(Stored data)

________________________________________

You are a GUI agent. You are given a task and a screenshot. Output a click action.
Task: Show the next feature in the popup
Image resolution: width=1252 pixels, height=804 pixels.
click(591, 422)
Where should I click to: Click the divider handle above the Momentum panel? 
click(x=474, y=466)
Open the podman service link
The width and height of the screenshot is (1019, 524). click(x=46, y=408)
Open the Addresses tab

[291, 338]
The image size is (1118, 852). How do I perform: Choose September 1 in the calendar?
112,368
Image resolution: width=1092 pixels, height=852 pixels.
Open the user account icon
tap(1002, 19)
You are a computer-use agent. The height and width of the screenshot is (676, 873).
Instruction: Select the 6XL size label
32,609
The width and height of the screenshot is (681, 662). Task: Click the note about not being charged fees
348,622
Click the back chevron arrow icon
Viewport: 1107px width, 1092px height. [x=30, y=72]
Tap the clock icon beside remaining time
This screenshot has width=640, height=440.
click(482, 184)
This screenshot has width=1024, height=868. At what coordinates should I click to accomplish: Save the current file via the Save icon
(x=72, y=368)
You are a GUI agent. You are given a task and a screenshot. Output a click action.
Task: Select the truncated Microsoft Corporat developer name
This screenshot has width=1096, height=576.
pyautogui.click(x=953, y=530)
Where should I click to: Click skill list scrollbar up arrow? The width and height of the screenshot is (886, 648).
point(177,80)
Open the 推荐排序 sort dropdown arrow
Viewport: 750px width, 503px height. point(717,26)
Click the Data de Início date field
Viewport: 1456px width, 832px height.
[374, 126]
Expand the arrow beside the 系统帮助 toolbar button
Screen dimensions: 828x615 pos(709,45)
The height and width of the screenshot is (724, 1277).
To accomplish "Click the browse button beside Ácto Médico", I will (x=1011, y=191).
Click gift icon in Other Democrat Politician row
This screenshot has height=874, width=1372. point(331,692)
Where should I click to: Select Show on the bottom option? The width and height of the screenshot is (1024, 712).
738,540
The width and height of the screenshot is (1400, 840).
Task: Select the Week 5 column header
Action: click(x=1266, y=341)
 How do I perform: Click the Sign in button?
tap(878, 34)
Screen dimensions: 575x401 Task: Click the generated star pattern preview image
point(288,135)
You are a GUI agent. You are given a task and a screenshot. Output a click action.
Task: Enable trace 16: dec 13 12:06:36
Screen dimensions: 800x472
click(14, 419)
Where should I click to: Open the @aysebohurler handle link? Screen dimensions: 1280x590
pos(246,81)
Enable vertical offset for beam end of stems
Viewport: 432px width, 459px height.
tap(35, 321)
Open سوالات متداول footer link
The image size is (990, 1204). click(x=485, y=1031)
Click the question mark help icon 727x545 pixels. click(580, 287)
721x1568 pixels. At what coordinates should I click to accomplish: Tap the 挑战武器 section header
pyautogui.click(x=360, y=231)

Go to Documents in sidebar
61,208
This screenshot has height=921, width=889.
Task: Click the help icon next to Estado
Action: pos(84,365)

________________________________________

▶ _Exercise prompt_: Go through the entries and repeat each one exactly.

▶ _Result of the exercise_:
You are a GUI agent. You are given a task and a screenshot. Output a click action.
Task: Show the next feature in the popup
Image resolution: width=1252 pixels, height=804 pixels.
click(591, 422)
Where should I click to: Click the divider handle above the Momentum panel? 
click(x=474, y=466)
Open the podman service link
The width and height of the screenshot is (1019, 524). click(x=46, y=408)
Open the Addresses tab

[291, 338]
The image size is (1118, 852). How do I perform: Choose September 1 in the calendar?
112,368
Image resolution: width=1092 pixels, height=852 pixels.
Open the user account icon
tap(1002, 19)
You are a computer-use agent. The height and width of the screenshot is (676, 873).
Instruction: Select the 6XL size label
32,609
The width and height of the screenshot is (681, 662). Task: Click the note about not being charged fees
348,622
Click the back chevron arrow icon
Viewport: 1107px width, 1092px height. [x=30, y=72]
Tap the clock icon beside remaining time
This screenshot has width=640, height=440.
click(482, 184)
This screenshot has width=1024, height=868. At what coordinates should I click to accomplish: Save the current file via the Save icon
(x=72, y=368)
You are a GUI agent. You are given a task and a screenshot. Output a click action.
Task: Select the truncated Microsoft Corporat developer name
This screenshot has width=1096, height=576.
pyautogui.click(x=953, y=530)
Where should I click to: Click skill list scrollbar up arrow? The width and height of the screenshot is (886, 648).
point(177,80)
Open the 推荐排序 sort dropdown arrow
Viewport: 750px width, 503px height. point(717,26)
Click the Data de Início date field
Viewport: 1456px width, 832px height.
[374, 126]
Expand the arrow beside the 系统帮助 toolbar button
Screen dimensions: 828x615 pos(709,45)
The height and width of the screenshot is (724, 1277).
To accomplish "Click the browse button beside Ácto Médico", I will (x=1011, y=191).
Click gift icon in Other Democrat Politician row
This screenshot has height=874, width=1372. point(331,692)
Where should I click to: Select Show on the bottom option? The width and height of the screenshot is (1024, 712).
738,540
The width and height of the screenshot is (1400, 840).
Task: Select the Week 5 column header
Action: click(x=1266, y=341)
 How do I perform: Click the Sign in button?
tap(878, 34)
Screen dimensions: 575x401 Task: Click the generated star pattern preview image
point(288,135)
You are a GUI agent. You are given a task and a screenshot. Output a click action.
Task: Enable trace 16: dec 13 12:06:36
Screen dimensions: 800x472
click(14, 419)
Where should I click to: Open the @aysebohurler handle link? Screen dimensions: 1280x590
pos(246,81)
Enable vertical offset for beam end of stems
Viewport: 432px width, 459px height.
tap(35, 321)
Open سوالات متداول footer link
The image size is (990, 1204). click(x=485, y=1031)
Click the question mark help icon 727x545 pixels. click(580, 287)
721x1568 pixels. At what coordinates should I click to accomplish: Tap the 挑战武器 section header
pyautogui.click(x=360, y=231)

Go to Documents in sidebar
61,208
This screenshot has height=921, width=889.
Task: Click the help icon next to Estado
Action: pos(84,365)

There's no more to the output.